For Moneycontrol's Pro Panorama December 9 edition: Nepal-China deal poses challenge to India, markets at crossroads, Indian businesses maybe getting smaller, EV batteries — powering the future, and more

December 09, 2024 / 15:33 IST
Oil prices are unlikely to increase significantly unless triggered by either a supply shortage or arising geopolitical tensions.

Dear Reader,

The recent conclusion of the Syrian Civil War, which began in 2011, has stirred a subtle shift in the global oil market, yet the anticipated impact on oil prices has been surprisingly muted. Traditionally, any upheaval in the Middle-East would send ripples through oil prices. However, the current dynamics reveals a more complex landscape.

While not a major global oil producer, Syria holds a strategic position as the only significant crude oil-producing nation in the Eastern Mediterranean, encompassing Jordan, Lebanon, Israel, and the Palestinian territories. Despite this strategic importance, oil prices have barely budged following the end of hostilities in Syria.

Instead, they have faced downward pressure following Saudi Arabia's unexpected decision to cut prices for Asian buyers significantly. Saudi Aramco announced a reduction in its premium for Arab Light crude from $1.70 to just 90 cents per barrel above the regional benchmark for January sales—far below market expectations of a decrease to around $1.

This price adjustment is not limited to Asia; Saudi Aramco has similarly reduced premiums for markets in north-west Europe and the Mediterranean while maintaining prices for North America.

Brent crude is trading at just over $71 per barrel while West Texas Intermediate (WTI) is around $67 per barrel, with prices remaining relatively stable since a ceasefire was declared between Israel and Hezbollah.

The OPEC+ cartel, led by Saudi Arabia and Russia, has opted to maintain its current production levels and delay any announcements regarding production increases. This marks OPEC+'s third consecutive three-month delay by OPEC+, underscoring the persistent oversupply in the market.

Analysts predict this trend may continue well into 2025 due to two primary factors: a sluggish Chinese economy and an anticipated increase in oil supply from the United States.

China, the world's largest oil importer, continues to grapple with weak demand despite government stimulus efforts. Recent data from November painted a bleak picture of declining factory output. Meanwhile, US President-elect Donald Trump's pro-drilling stance in the US has led to a steady rise in oil and natural gas rigs since his election victory, signalling an increase in domestic production.
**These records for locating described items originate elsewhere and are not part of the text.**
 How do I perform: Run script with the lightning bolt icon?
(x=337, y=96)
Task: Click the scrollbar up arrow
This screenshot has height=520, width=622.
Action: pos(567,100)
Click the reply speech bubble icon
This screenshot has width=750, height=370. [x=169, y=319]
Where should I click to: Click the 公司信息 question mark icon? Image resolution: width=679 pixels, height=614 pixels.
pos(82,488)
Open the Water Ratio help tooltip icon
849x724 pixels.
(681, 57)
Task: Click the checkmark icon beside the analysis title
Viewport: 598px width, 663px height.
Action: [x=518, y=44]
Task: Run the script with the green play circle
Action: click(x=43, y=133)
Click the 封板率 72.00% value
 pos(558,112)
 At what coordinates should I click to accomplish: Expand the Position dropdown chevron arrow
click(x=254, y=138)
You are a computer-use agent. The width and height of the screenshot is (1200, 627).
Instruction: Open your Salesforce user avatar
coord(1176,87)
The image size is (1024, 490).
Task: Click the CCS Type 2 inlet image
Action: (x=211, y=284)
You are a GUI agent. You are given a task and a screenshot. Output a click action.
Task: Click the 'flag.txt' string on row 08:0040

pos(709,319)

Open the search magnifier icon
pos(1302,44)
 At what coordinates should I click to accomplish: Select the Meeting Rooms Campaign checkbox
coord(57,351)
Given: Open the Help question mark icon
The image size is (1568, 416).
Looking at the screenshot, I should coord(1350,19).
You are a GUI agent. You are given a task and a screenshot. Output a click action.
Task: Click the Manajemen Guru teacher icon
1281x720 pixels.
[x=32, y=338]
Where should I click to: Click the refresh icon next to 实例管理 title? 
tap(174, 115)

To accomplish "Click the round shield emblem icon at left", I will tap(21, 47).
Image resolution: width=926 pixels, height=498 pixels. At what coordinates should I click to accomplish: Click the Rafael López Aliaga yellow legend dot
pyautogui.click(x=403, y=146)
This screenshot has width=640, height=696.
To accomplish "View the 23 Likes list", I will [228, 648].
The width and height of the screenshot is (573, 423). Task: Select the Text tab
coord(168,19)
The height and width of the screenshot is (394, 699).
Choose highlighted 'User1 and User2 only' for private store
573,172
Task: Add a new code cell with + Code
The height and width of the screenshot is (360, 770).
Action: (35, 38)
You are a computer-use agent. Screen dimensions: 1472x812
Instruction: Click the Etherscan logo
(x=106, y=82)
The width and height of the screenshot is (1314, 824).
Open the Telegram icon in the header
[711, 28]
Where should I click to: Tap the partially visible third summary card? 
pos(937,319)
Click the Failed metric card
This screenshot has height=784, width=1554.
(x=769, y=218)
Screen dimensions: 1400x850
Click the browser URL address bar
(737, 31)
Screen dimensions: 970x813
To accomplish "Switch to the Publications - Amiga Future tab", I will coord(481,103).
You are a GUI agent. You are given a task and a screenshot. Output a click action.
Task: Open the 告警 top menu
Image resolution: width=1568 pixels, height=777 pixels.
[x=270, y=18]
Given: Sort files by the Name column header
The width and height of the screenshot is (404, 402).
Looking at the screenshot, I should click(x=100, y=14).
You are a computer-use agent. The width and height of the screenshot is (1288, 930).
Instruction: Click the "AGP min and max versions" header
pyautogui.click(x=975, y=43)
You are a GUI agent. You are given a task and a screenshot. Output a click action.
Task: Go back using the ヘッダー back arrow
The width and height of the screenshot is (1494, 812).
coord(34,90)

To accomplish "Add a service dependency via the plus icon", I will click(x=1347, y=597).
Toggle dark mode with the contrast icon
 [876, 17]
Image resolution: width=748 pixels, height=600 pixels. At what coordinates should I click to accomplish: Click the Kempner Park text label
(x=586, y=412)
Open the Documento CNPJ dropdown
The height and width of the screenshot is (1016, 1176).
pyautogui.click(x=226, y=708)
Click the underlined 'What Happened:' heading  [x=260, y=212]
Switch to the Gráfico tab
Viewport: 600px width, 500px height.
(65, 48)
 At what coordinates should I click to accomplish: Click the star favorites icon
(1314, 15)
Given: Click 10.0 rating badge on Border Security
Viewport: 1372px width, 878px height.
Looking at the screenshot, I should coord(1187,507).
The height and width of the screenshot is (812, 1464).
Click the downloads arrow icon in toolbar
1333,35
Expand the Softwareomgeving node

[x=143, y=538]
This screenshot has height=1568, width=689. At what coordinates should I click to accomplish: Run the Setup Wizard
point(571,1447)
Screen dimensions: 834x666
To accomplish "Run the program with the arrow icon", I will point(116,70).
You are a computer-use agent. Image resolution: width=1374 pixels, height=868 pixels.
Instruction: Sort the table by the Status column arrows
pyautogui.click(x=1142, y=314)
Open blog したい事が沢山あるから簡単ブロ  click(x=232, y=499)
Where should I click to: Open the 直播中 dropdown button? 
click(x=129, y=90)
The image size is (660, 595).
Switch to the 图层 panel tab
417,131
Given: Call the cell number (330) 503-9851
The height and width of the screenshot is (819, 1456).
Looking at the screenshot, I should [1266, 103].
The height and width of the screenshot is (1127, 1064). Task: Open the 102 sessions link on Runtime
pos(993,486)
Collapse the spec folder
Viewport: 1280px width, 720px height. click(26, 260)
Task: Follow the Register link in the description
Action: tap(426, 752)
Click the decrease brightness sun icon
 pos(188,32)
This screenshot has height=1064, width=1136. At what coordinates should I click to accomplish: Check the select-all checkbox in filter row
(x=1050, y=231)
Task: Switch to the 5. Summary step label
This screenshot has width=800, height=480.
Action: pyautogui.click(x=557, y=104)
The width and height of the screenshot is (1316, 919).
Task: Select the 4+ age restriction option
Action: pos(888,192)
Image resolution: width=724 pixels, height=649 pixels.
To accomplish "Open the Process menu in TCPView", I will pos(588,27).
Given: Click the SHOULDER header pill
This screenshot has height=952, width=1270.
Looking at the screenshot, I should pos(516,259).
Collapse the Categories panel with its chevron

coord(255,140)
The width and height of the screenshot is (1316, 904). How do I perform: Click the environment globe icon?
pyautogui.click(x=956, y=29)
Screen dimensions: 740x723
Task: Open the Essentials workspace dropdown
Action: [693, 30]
During his campaign tour, Trump regularly used the slogan 'drill, baby, drill' promising a fracking boom (for Shale oil) promising to make America energy independent and even dominant again.

In this context, Syria's situation appears too small to concern OPEC+, which is preoccupied with larger issues such as fluctuating Chinese demand and rising US supply. Oil prices are unlikely to increase significantly unless triggered by either a supply shortage or geopolitical tensions arising from new sanctions against Iran or other oil-producing nations, which is a strong possibility now that Trump is back as the President. 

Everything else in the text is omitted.